Carnavals en Suisse

Les Suisses aiment les traditions, surtout quand il s’agit de se déguiser, de danser et d'organiser de grands repas collectifs ! À l’approche du Carême, les carnavals essaiment dans tous les cantons. À chaque ville sa particularité, ses plats typiques, ses costumes délirants. Les plus réputés sont ceux de Bâle, de Bolzes, du Tessin (Bellinzona, Chiasso, Locarno...), de Lucerne, de Monthey, d'Evolène et de Payerne.

Le carnaval de Fribourg, monstres et compagnie

Comme souvent, le Carnaval de Fribourg, ou Carnaval des Bolzes, symbolise l’espoir qui renaît avec le retour du printemps. Il annonce une période de jeûne (le mot vient de l’italien carnelevare, « enlever la viande »), une période de refus des plaisirs sensuels afin de se préparer spirituellement à mériter la communion.

Les fêtes "carnavalesques" de l'époque pré-chrétiennes étaient orgiaques et sauvages : vin et nourriture à satiété, plaisirs de la chair, sacrifices d'humains et d'animaux. Le Carnaval de Fribourg conserve – symboliquement – quelque chose de ces origines païennes et orgiaques. C’est un renversement ironique et violent du monde. Il date du Moyen Âge. Les festivités s’étendaient alors de L’Épiphanie au début du carême.

Aujourd’hui ce sont les habitants du quartier populaire de l’Auge, à majorité germanophone, qui défilent et font le spectacle. Le carnaval débute le samedi précédent mardi gras avec la remise des clés du carnaval à son président. Le temps fort du festival est le cortège du dimanche après-midi, qui se conclut par le procès et la mise à mort du Grand Rababou. Le Rababou symbolisait autrefois le rababouêt, ou voleur de bois. Aujourd'hui, on l'appelle volontiers le «Bonhomme Hiver». Cette poupée grimaçante pouvant atteindre plus de 12 mètres de haut est rendue coupable de tous les maux.

Le carnaval de Bellinzone dans le Tessin

Le plus grand carnaval de Suisse, après celui de Bâle, a lieu à Bellinzone, dans le canton méridional du Tessin, pendant 6 jours à partir du Jeudi gras. Il débute par la remise des clés de la ville au roi du carnaval, par le maire, pendant qu’un risotto mijote dans d'immenses cuves avant d’être servi dans les ruelles de la vieille ville. Trois parades costumées défilent dans le centre-ville, le point d'orgue du Rabadan étant le défilé du dimanche. Des dizaines de milliers de personnes costumées envahissent alors les bars, ouverts toute la nuit. Signalons aussi le concours du meilleur déguisement et de nombreuses représentations théâtrales. Cette tradition carnavalesque de rite romain se perpétue depuis plus de 140 ans à Bellinzone, dont la muraille et les remparts sont inscrits au Patrimoine mondial de L'UNESCO.

Le carnaval de Bâle

Le carnaval de Bâle est la plus grande fête de Suisse : il rassemble de 15 000 à 20 000 personnes costumées chaque année.

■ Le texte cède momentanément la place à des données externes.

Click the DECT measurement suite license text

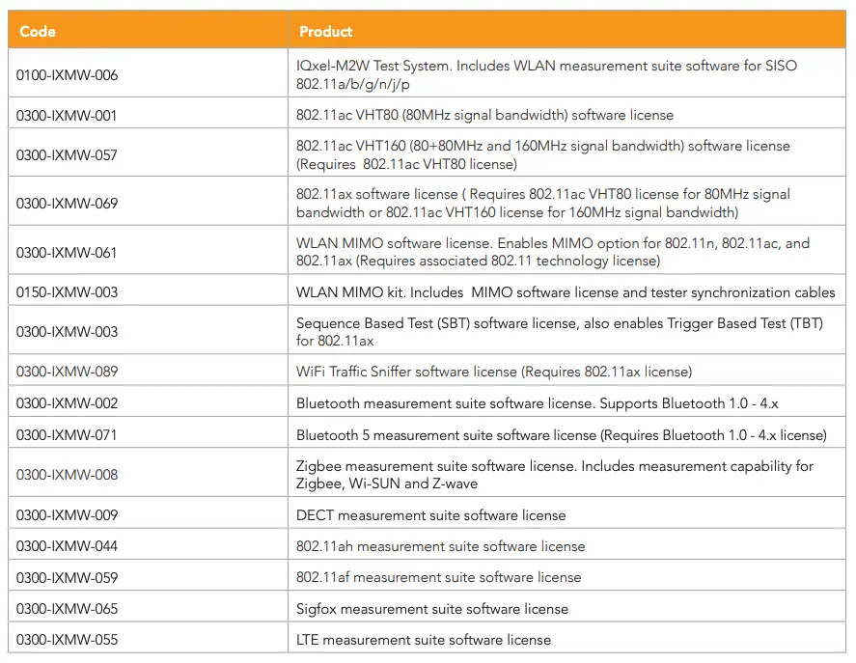coord(430,515)
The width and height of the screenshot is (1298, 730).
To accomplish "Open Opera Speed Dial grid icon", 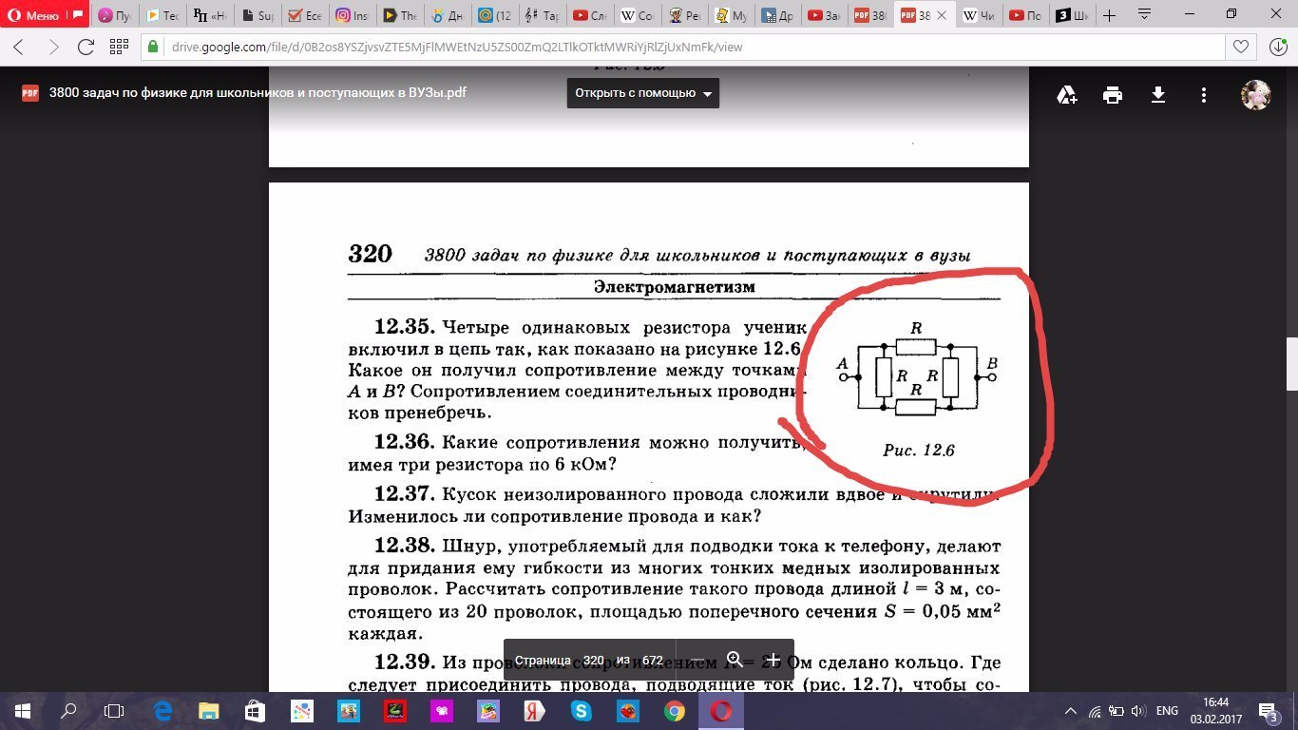I will [x=119, y=47].
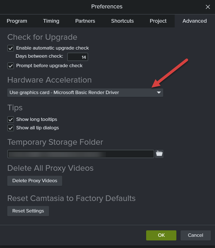
Task: Click the Delete Proxy Videos button
Action: tap(35, 181)
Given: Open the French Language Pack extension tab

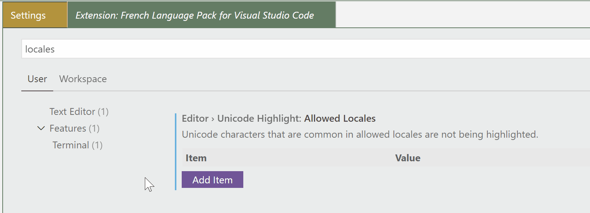Looking at the screenshot, I should click(195, 16).
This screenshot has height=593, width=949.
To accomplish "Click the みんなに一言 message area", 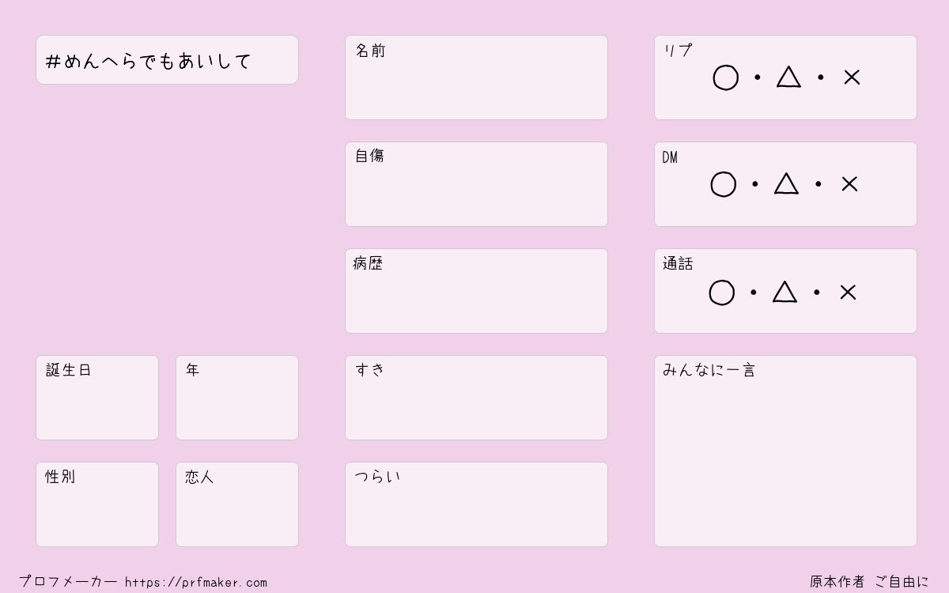I will [785, 451].
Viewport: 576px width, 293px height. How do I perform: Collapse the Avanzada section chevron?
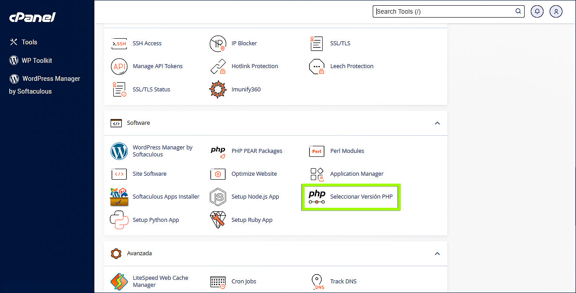(437, 253)
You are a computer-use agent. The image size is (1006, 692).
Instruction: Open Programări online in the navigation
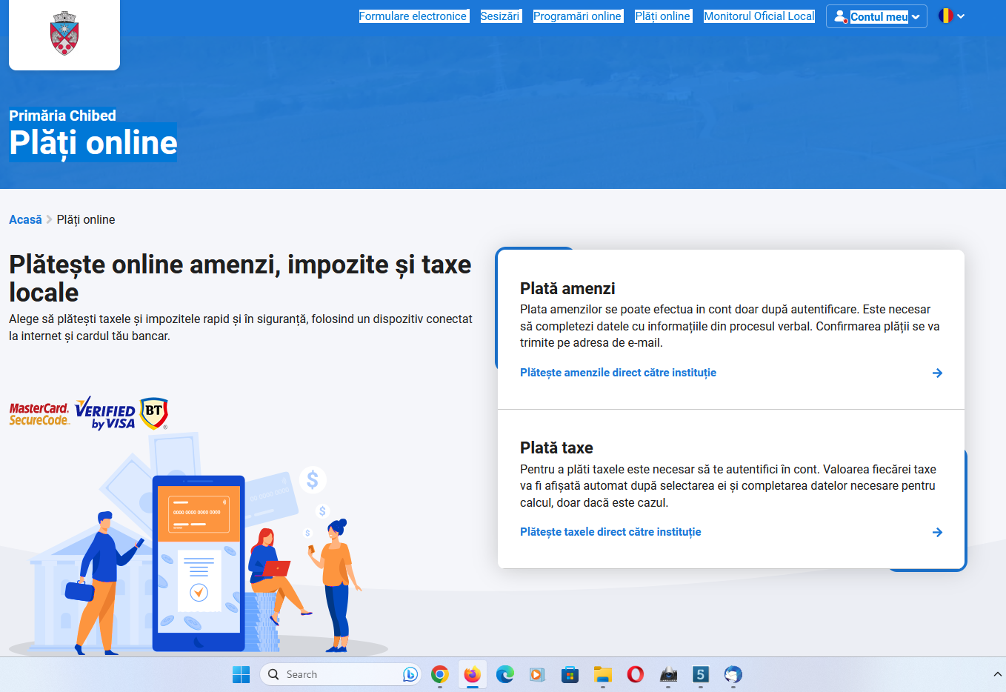pos(577,16)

Fête traditionnelle et populaire, elle est l’occasion pour les habitants de la ville de célébrer leur unité et de se moquer des autorités en place.

Contrairement à la plupart des carnavals, qui se terminent le mercredi des cendres, celui de Bâle commence 4 jours après, le lundi à 4 heures du matin précisément. Toute la ville est alors plongée dans l’obscurité, toutes lumières éteintes. Quand la Reine du carnaval prend le pouvoir ! 4 coups de cloche St. Martinskirche marquent le départ de la musique et des cliques et la prise du pouvoir par la Reine du carnaval. Au petit matin plus de 10 000 carnavaleux ont défilé.

Le mercredi après-midi est consacré à un deuxième défilé. Une procession costumée traverse la ville avec des lanternes ornées de dessins satiriques portant sur l’actualité régionale ou internationale (c'est le plus grand  rassemblement de lanternes d’Europe). Le cortège de chars est accompagné par une dizaine de milliers de  joueurs de fifres et de tambours. Aux 4 coins de la ville des « Gugges », petits orchestres placés sur pattes ou  sur roulettes, appelés aussi « cliques », sillonnent la ville au son d’une musique entrainante et divertissante. Le  théâtre est également à l’honneur pendant le Carnaval : de petites troupes de théâtre appelées  « Schnitzelbanks » commentent avec ironie et dérision l’actualité le lundi et le mercredi soir.